The first volume of this work was published in 1914, and sets the tone with the first sentence: “The greatest war of modern times, and perhaps in the whole history of the human race, was begun by Germany using the crime of a schoolboy in Bosnia as her excuse” [Volume I, page 3]. The work claims to be “a standard history” but, written so soon after the individual events it narrates, cannot give a truly balanced view as there was no way for the authors to be in possession of all the facts surrounding them.

The great interest of this work lies in its immediacy. It shows what the general public in Britain knew about the war during the war, and what they were encouraged to think. The tone and content reflect the attitudes and social structure of the time, as when prominence is given in lists of casualties to those men who were related to peers. Naturally the text is full of patriotic language – chapter titles make frequent use of words such as “glorious” and “triumphant” – and admiration for British troops’ bravery and skill, and for the design of their ships, planes, and weapons; but recognition is made of the German forces as a formidable enemy with admirable qualities.

Title page from Volume I

The volumes are, as the title-page indicates, “profusely illustrated”. There are maps and plans to show defences and strategy; photographs of events and of key people; diagrams of submarines; illustrated spreads on forces joining the war from overseas; and, most poignantly, drawings of battlefield scenes based on sketches sent by eyewitnesses.

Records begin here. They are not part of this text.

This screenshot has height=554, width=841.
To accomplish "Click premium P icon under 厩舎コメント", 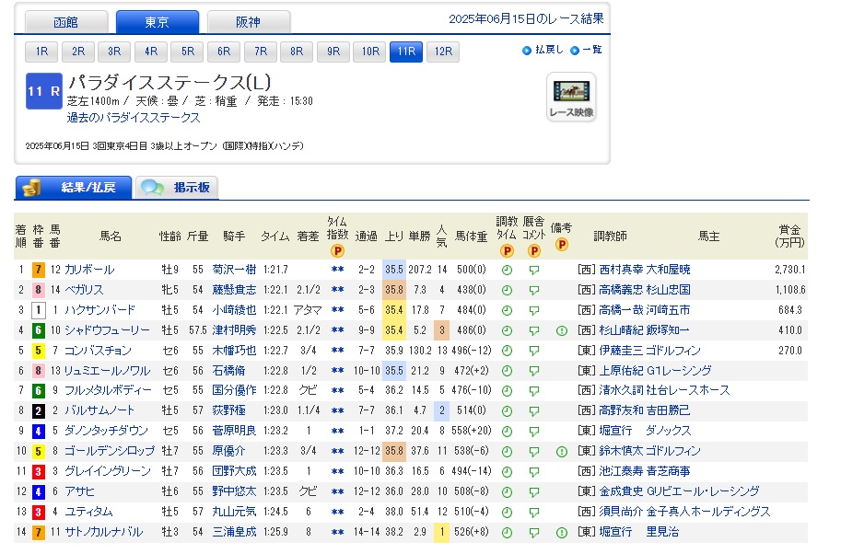I will point(533,250).
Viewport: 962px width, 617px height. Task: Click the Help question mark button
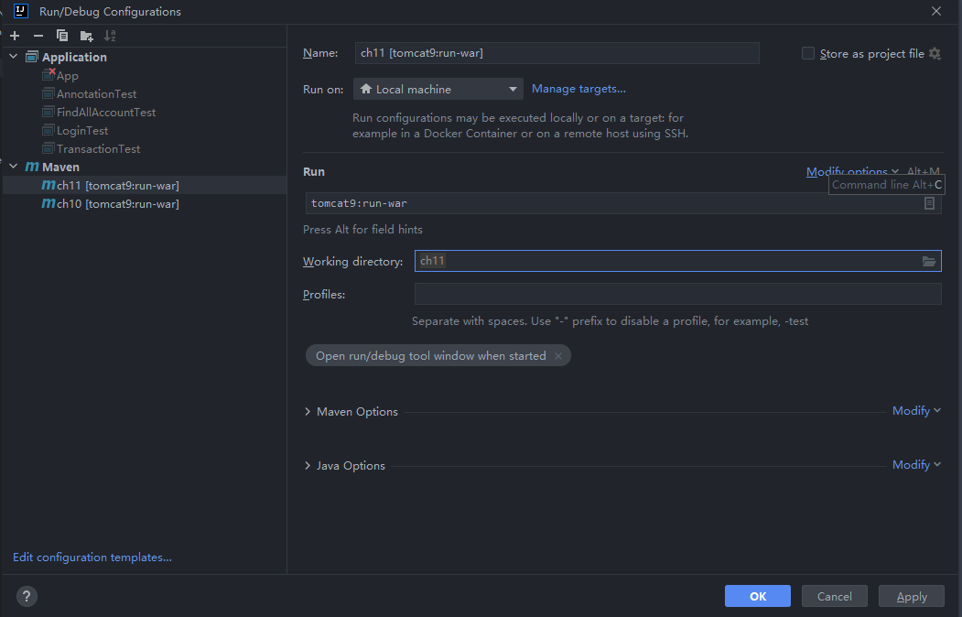27,596
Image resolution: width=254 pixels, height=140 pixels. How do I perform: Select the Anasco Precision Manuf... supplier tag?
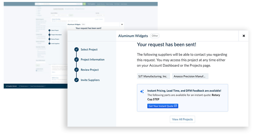[x=190, y=76]
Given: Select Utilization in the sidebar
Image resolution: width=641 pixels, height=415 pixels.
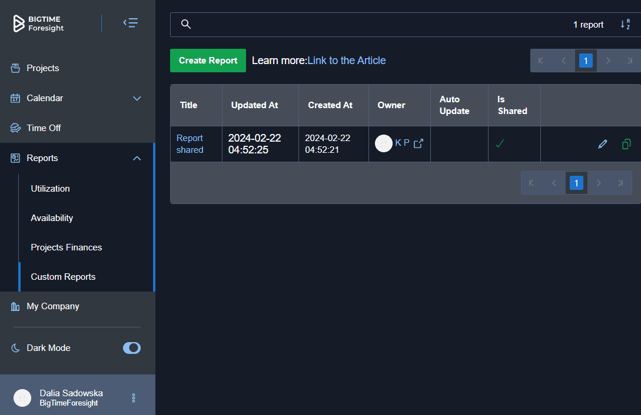Looking at the screenshot, I should (x=50, y=188).
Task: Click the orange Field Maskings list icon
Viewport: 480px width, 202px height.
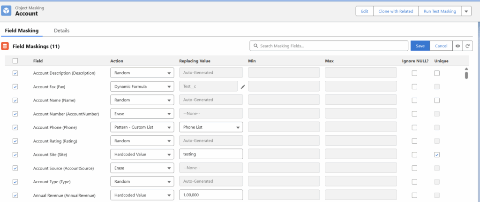Action: pos(5,46)
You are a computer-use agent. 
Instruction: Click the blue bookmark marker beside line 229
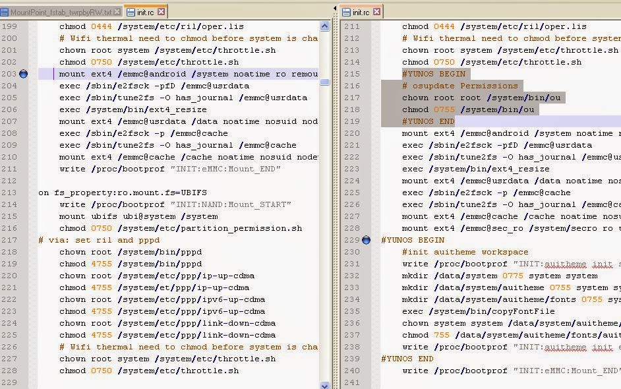pos(367,241)
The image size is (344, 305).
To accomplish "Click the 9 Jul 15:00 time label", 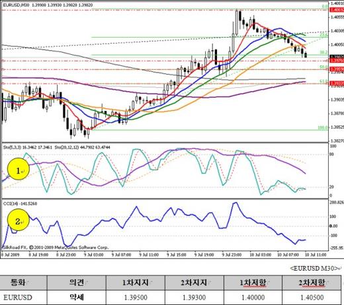I will [x=177, y=255].
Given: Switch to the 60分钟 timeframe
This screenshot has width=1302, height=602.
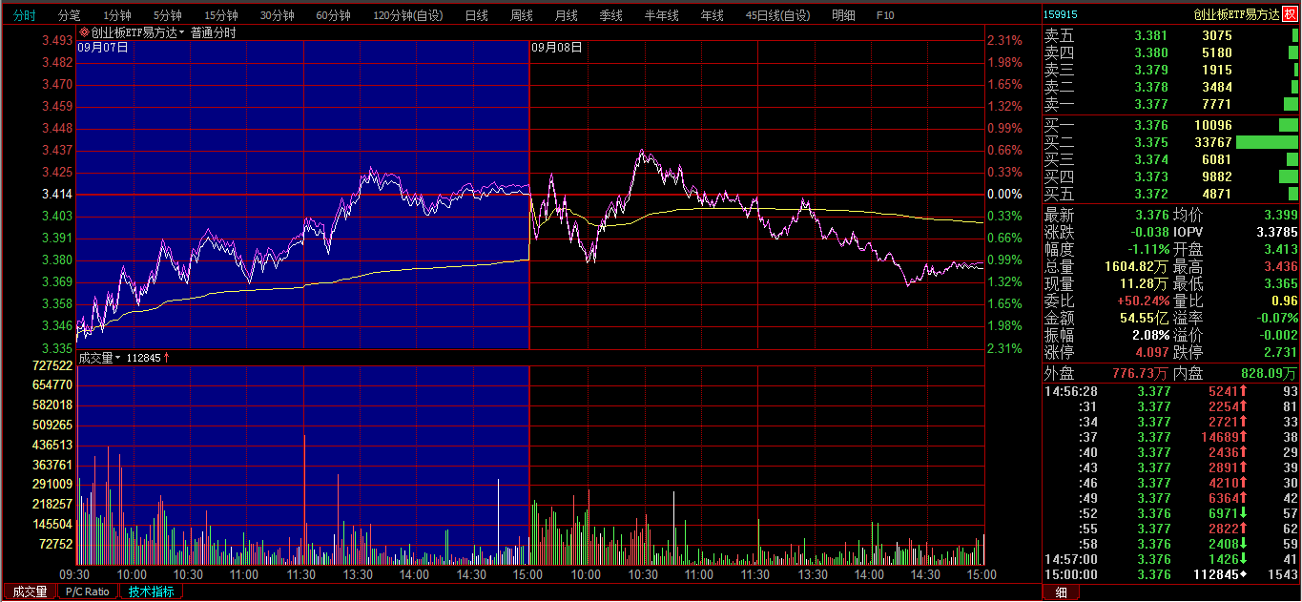Looking at the screenshot, I should (x=333, y=15).
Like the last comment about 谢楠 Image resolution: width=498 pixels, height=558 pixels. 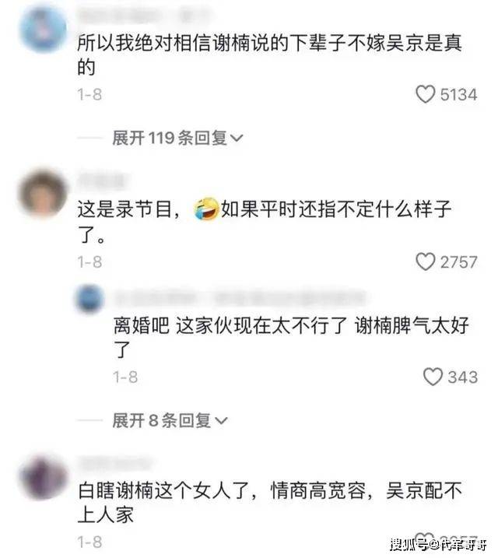(x=425, y=539)
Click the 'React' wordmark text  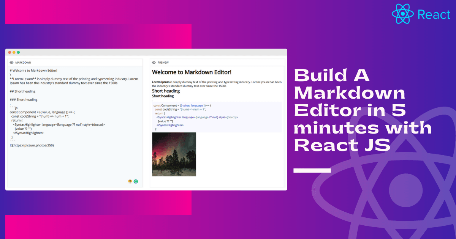[x=434, y=14]
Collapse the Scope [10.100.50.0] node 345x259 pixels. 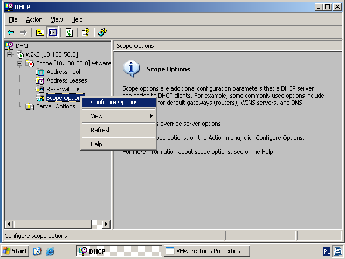pos(19,63)
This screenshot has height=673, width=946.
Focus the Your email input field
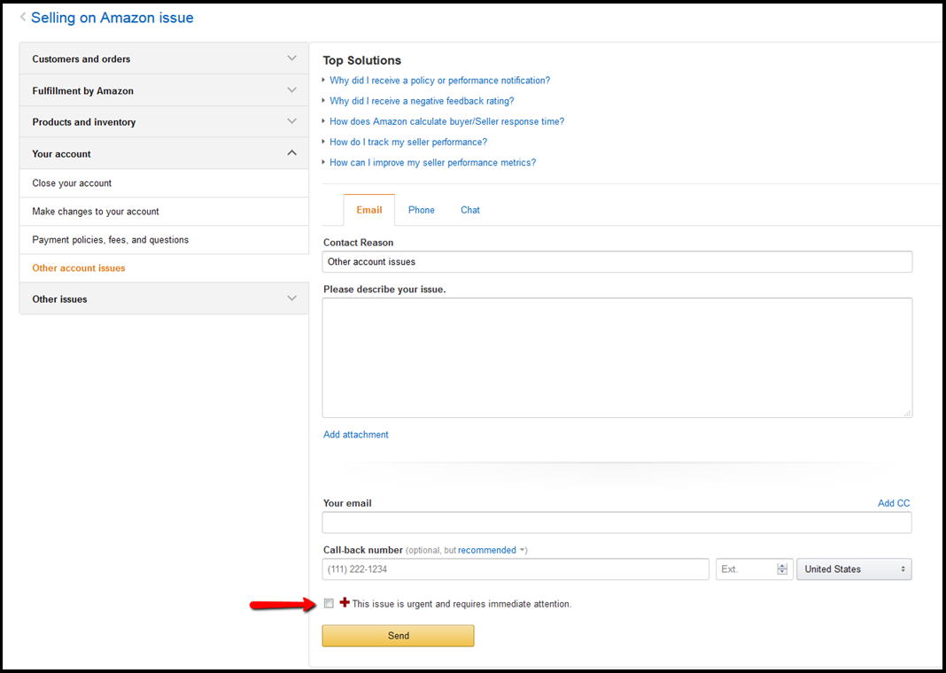tap(616, 522)
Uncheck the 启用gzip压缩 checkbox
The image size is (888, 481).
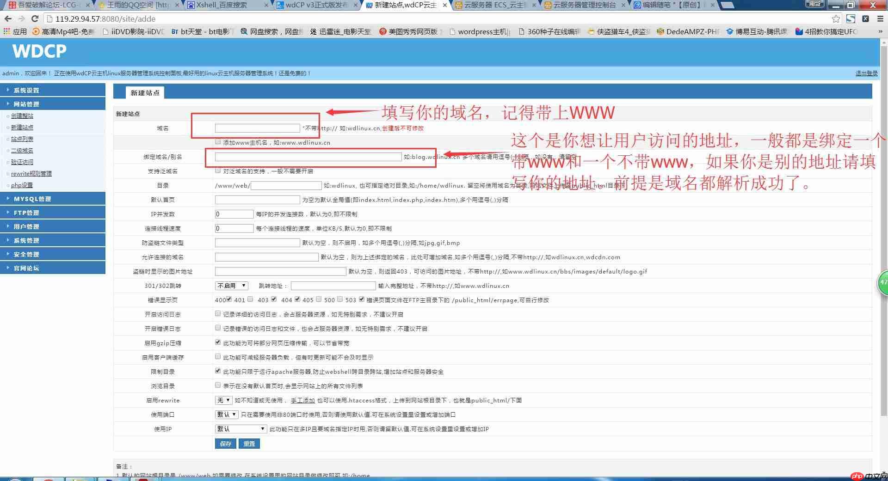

As well as the narrative of the war itself, there are chapters on broader topics including “Influence of the war on English Literature” [volume XII], and “Marvels of the British Transport Service on the Western Front” [volume VIII], to address wider and longer-term issues.

This series is part of the Rare books and periodicals collection.

Through the Dardenelles

On the 26th March 1915, J. T. Haskins was first informed of the mission that would earn him a Distinguished Service Medal. He worked as the leading Stoker on the E.14 submarine, the first submarine to steer through the Dardanelles to the Sea of Marmara and back again. They went through enemy subs, torpedoes, minefields just to get to there.

His diary (part of the Burnett Archive of Working Class Autobiographies) tracks the whole mission. The diary starts with him receiving orders “to prepare for long trip” all the way to the end of the mission and hearing about the Distinguished Service Medal.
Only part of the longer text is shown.